* [Record list]

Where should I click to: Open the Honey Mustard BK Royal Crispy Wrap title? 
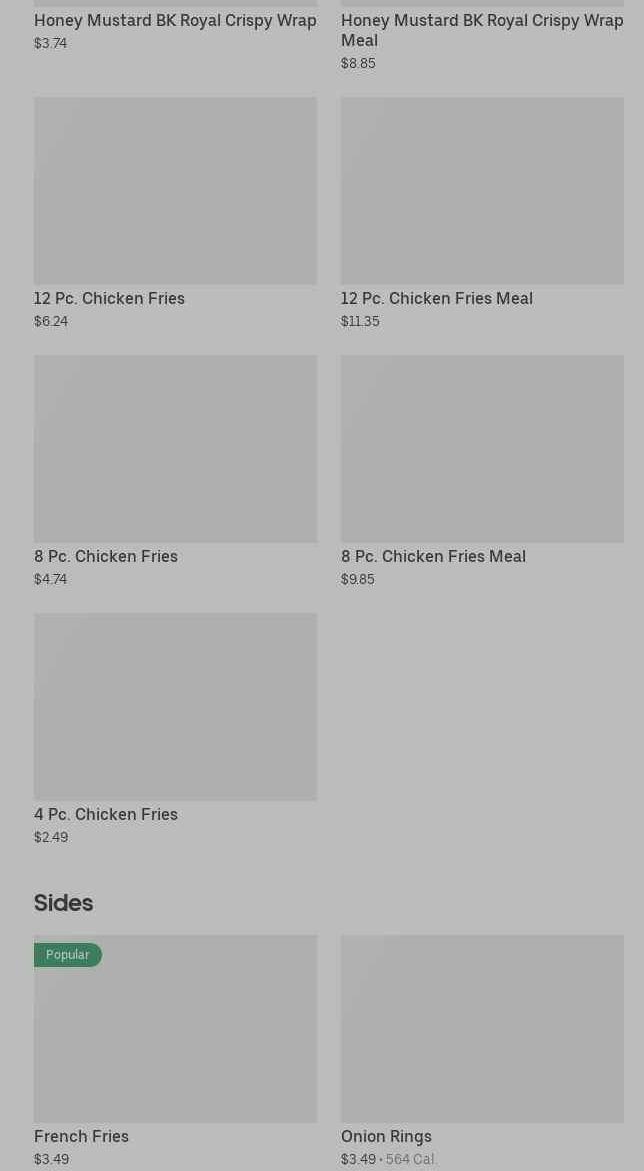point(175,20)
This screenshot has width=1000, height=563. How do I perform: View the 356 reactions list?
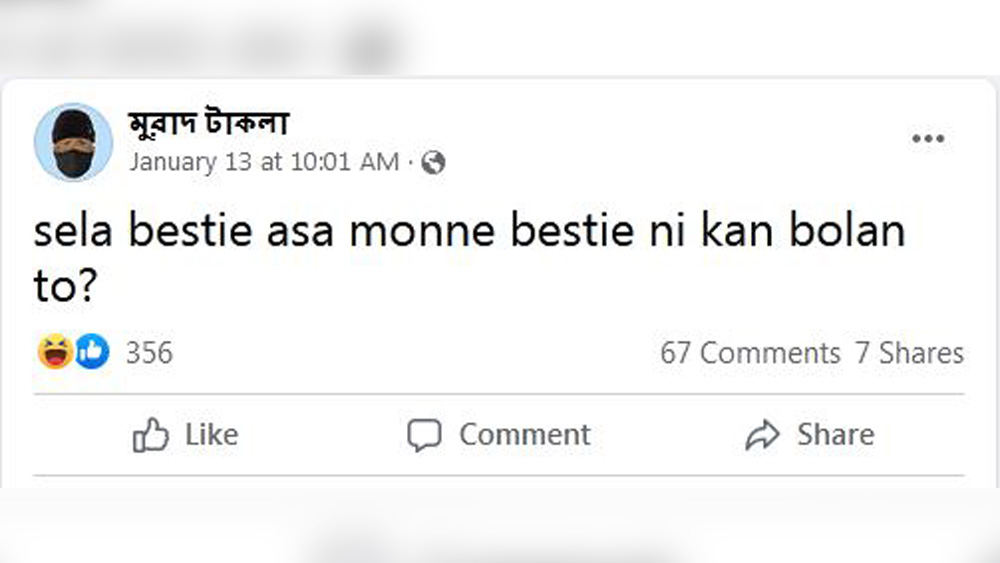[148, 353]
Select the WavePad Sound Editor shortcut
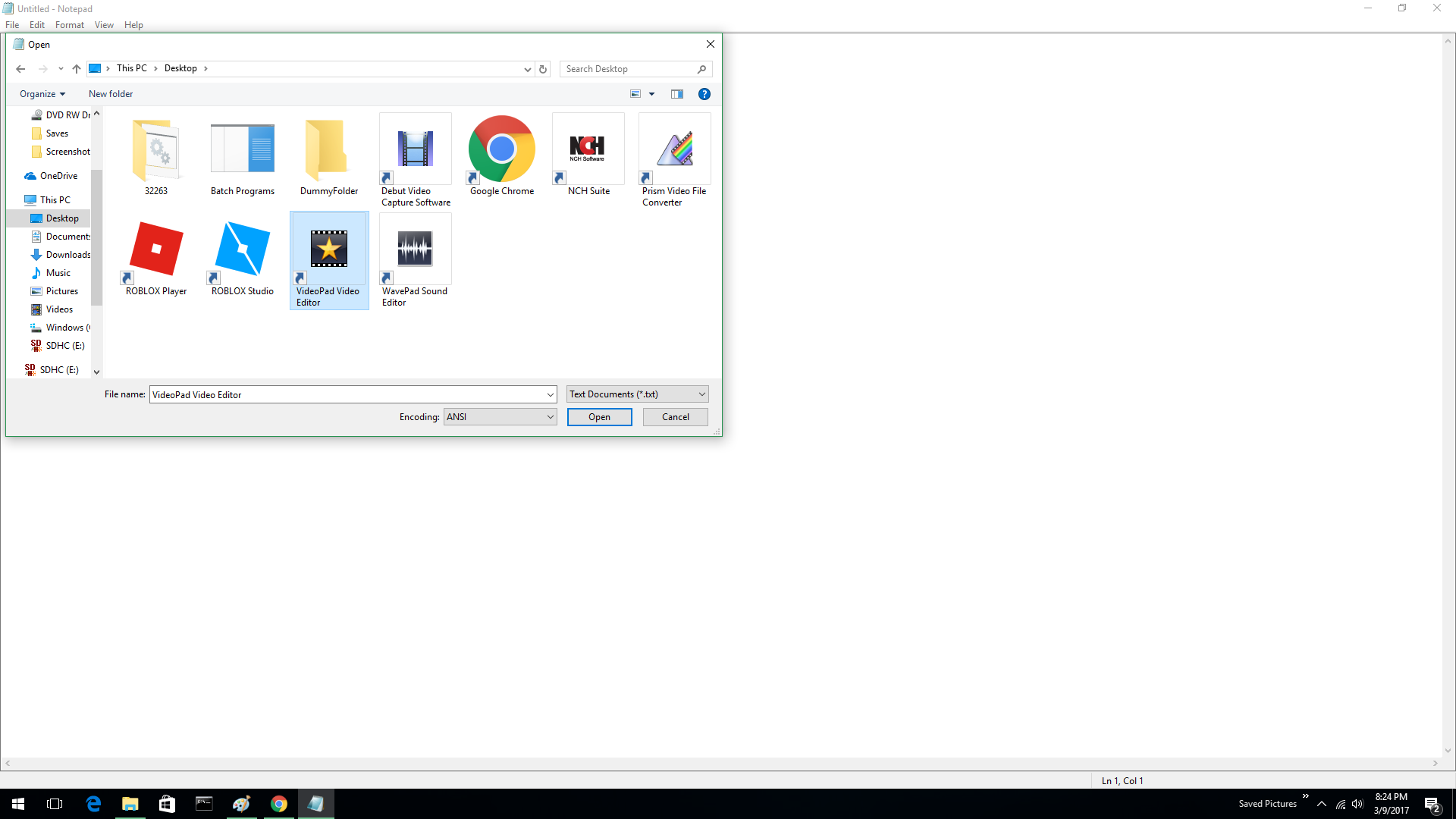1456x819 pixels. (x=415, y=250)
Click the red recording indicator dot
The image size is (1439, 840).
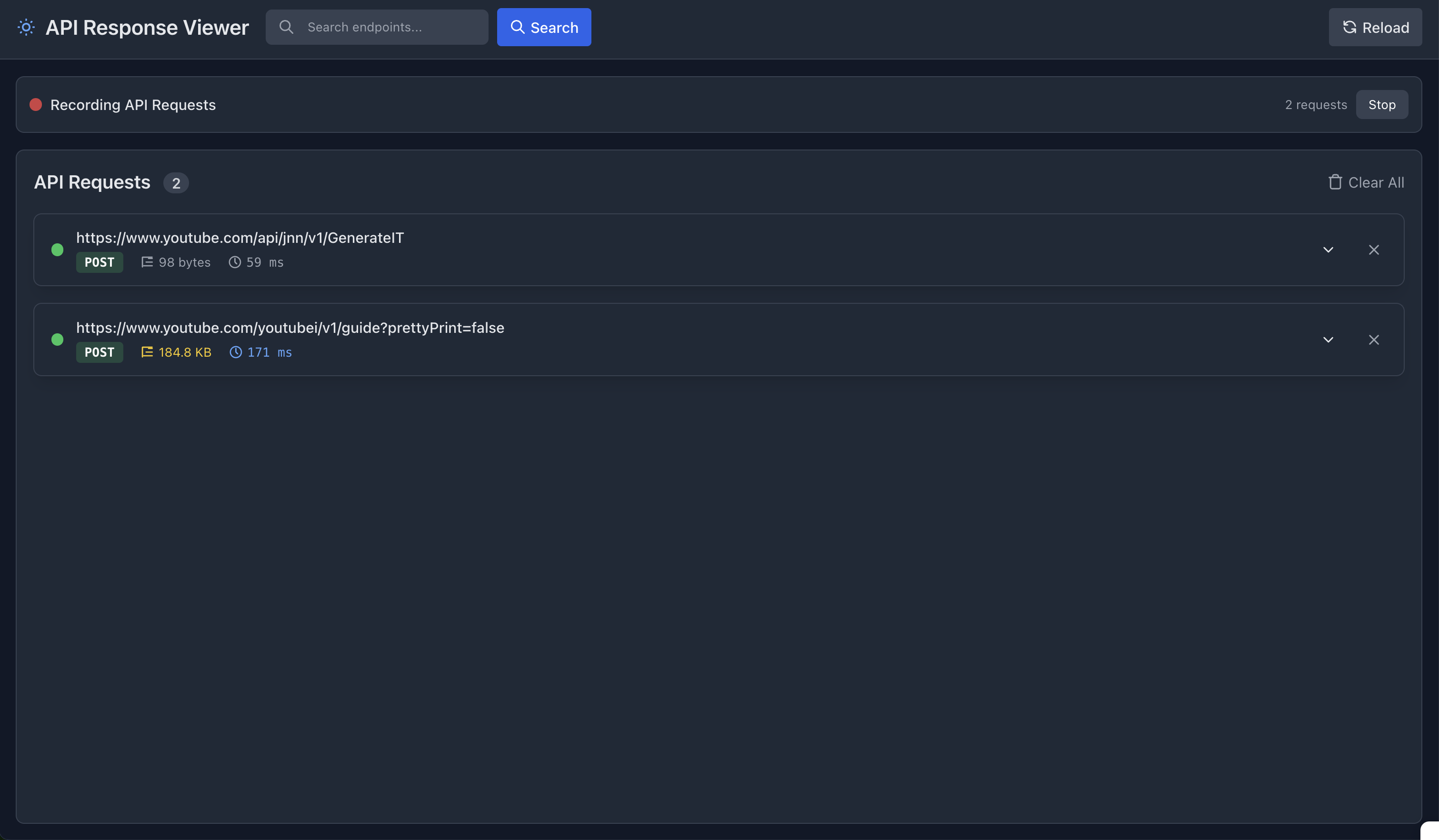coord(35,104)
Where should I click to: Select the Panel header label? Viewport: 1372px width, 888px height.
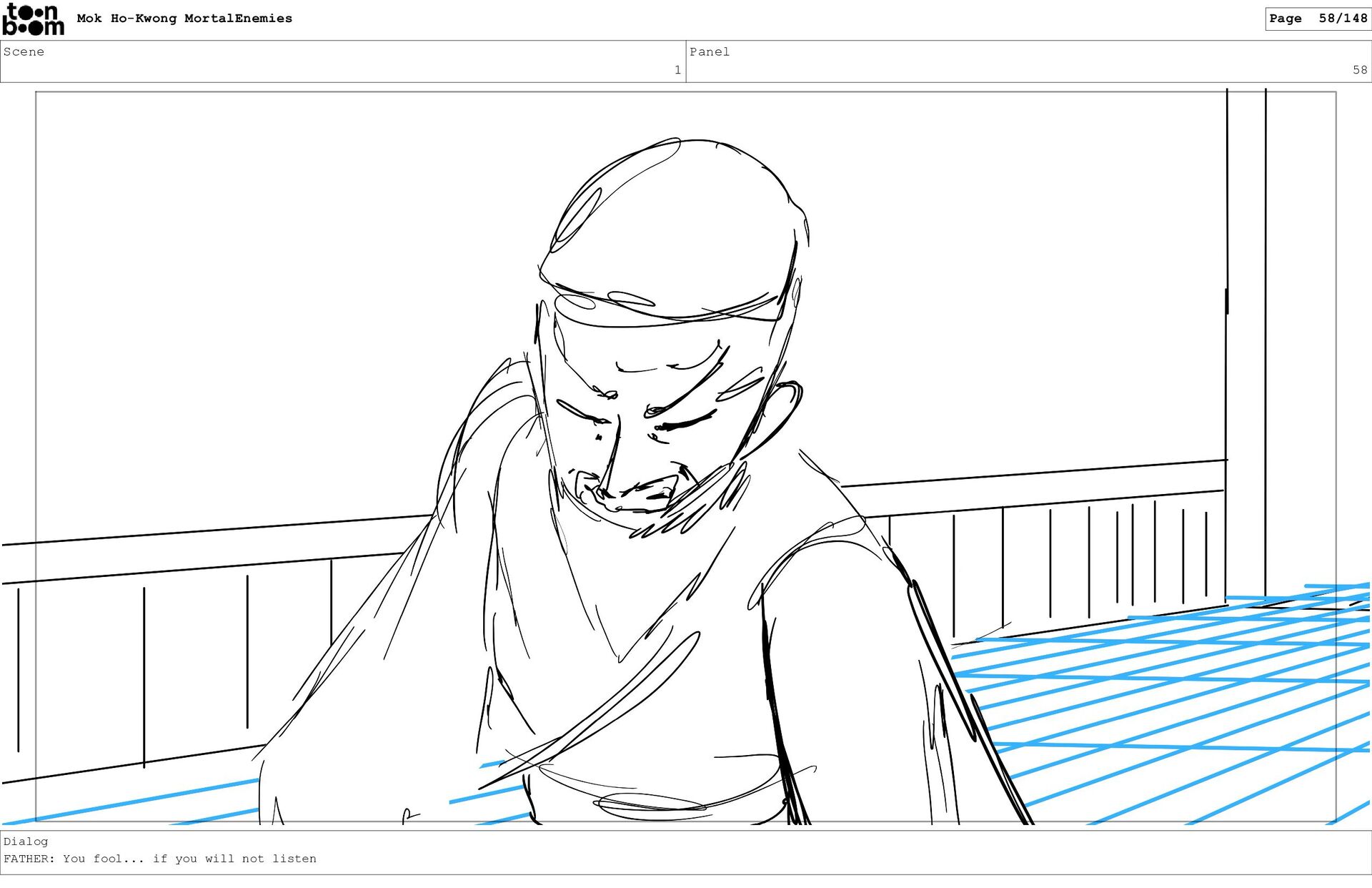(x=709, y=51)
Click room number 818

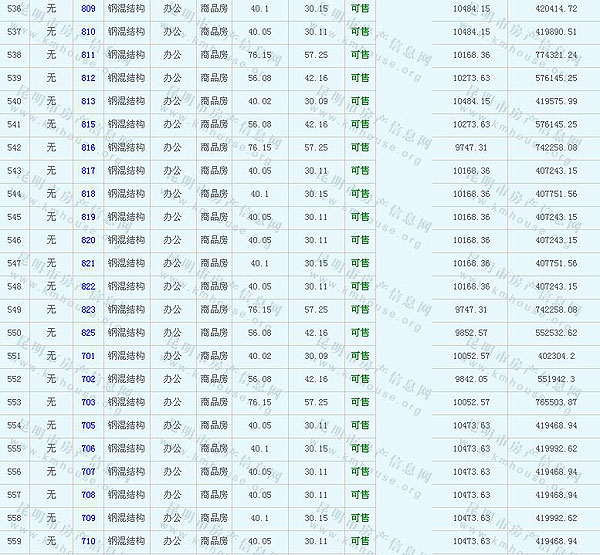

* [Problem details]
Copy out the text of all six records above word for word, leaving out the pictures.

* [The answer]
Where should I click to: Open the Honey Mustard BK Royal Crispy Wrap title? 
point(175,20)
This screenshot has width=1000, height=563. How do I perform: View the 356 reactions list?
[148, 353]
Select the WavePad Sound Editor shortcut
1456x819 pixels. (x=415, y=250)
Click the red recording indicator dot
The image size is (1439, 840).
coord(35,104)
Where should I click to: Select the Panel header label? Viewport: 1372px width, 888px height.
(x=709, y=51)
Click room number 818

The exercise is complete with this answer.